Même au procès de Nuremberg, censé juger les criminels nazis exclusivement, le carnage bureaucratique de Katyn figurera dans l’acte d’accusation. Avant de disparaître mystérieusement des attendus du jugement…

D’ailleurs, même au plus chaud de la guerre froide, jamais le couple vainqueur USA-URSS ne remettra en cause ce dogme fondateur de leur impérium partagé : « Morte la Bête, mort le venin… » Ce qui, soit dit en passant, gênera considérablement la propagande antisoviétique des Américains : on ne tire pas deux fois de suite la même cartouche.

Mais ce n’est pas seulement là une erreur ; c’est un péché : « Le péché originel de l’Occident », comme le dira sans politesse excessive Soljenitsyne dans son discours de Harvard (1978) ; en gros, sa complicité fondatrice avec l’une des deux faces du Janus totalitaire décrit par Hannah Arendt.

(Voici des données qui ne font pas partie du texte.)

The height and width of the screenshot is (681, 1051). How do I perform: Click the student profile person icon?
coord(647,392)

D’où vient que ce péché-là, la France – qui pourtant était bien peu de chose à l’époque ! – continue seule de l’expier par une sorte de « devoir d’oubli » nouveau et intéressant ?

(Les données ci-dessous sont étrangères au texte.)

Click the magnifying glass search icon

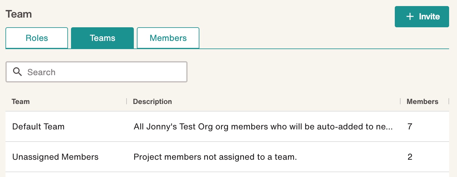(x=17, y=72)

En tout cas les faits sont là, comme dit l’autre : c’est dans notre pauvre vieille France, qui ne sait même plus pourquoi elle s’appelle Hexagone[2. Même la télé ne sait compter que jusqu’à « Pentagone ».], que la négation aura été prolongée le plus longtemps par le silence.

Katyn a été distribué partout dans le monde, « y compris l’URSS », comme on disait dans ma jeunesse. Il était « nominationné » aux Oscars d’Hollywood en 2007. En février de l’an dernier il était projeté hors-compétition au 58e Festival du film de Berlin, en présence d’Angela Merkel. Mais il reste étrangement absent des salles françaises – même les plus intellos, genre MKII et suivants … Certes il a été projeté au Festival du film polonais de Lille ! Mais c’est pas non plus Bienvenue chez les Ch’tis.

Quant à la télévision, s’il y avait dans ce pays un service public digne de ce nom, c’est évidemment là que Katyn aurait eu sa place. Une page d’histoire aussi monstrueuse, et en même temps, aussi instructive sur l’époque et la nature humaine, c’était tout indiqué compte tenu des « missions » de France Télévision – même avant la disparition de la pub.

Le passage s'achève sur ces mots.